It’s Patient Safety Awareness Week and as it comes to an end, I want to reflect back what this week has been like as a patient safety advocate. I am so grateful that the National Patient Safety Foundation recognizes the importance of patients and families having a voice in patient safety. But, at a national level, that’s often all it is, a voice. What is being done, at a local level to include the patient and the community in patient safety? In my opinion it is still a big fat nothing (at least in New York).
I had the honor of sitting in at a presentation at a NY City health system for their leadership and another on Long Island for their whole health system. In both cases, they talked about patient safety, told stories of injuries or death and shared statistics. The IOM report was mentioned that as many as 98,000 people die in hospitals each year from preventable medical errors. I can’t imagine that 10 years after that report, there is anyone in senior leadership who isn’t aware of it. And, if newer staff aren’t aware of the report, why aren’t the medical and nursing schools teaching it?
To hear these presentations are bittersweet, I know we need to talk about patient safety to make patient safety happen. Talking is the start. But there should be more than talk.
I really believe that with my own presentations, and I am doing quit a few of them the last few weeks, I am offering more to hospitals and medical staff on what can be done to reduce errors than what I hear at these presentations. What is needed now is what the Institute for Healthcare Improvement offers; best practices. I am offering best practices and ways to include the patient and family. But by inviting me in to speak, am I leaving them with anything to “do”? I think I am. Are they doing it? I may never know.

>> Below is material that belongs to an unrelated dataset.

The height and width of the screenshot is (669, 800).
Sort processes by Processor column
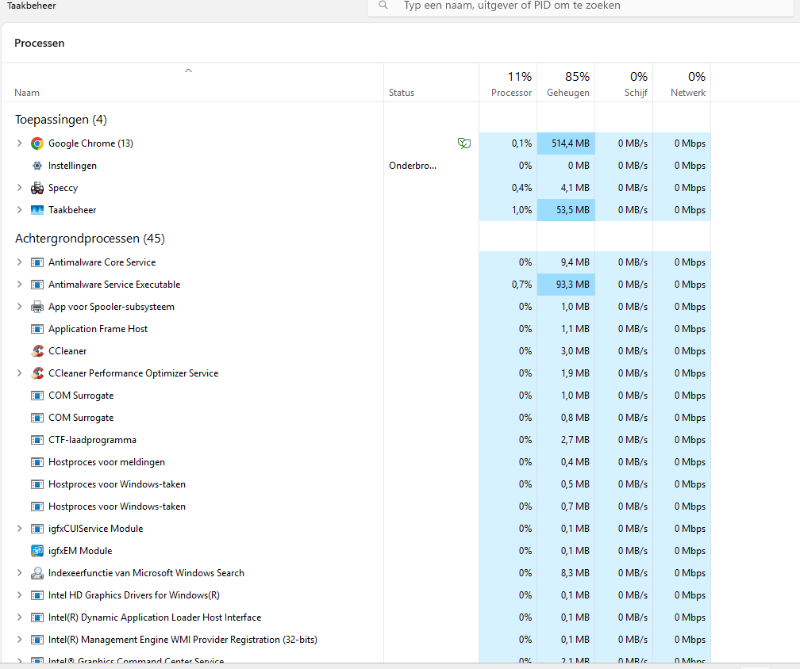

I know that medical staff are told what to do to reduce the rate of injury or death, and Patient Safety Awareness Week is a time to (maybe) celebrate all they are doing. It would give me greater satisfaction if they used this time to include the patient and their family in this work. The hospitals and health systems should be practicing safe care all year, they could celebrate any time. But for Patient Safety Awareness Week it could be better spent by informing patients, and the community about what their role is in partnering in their care.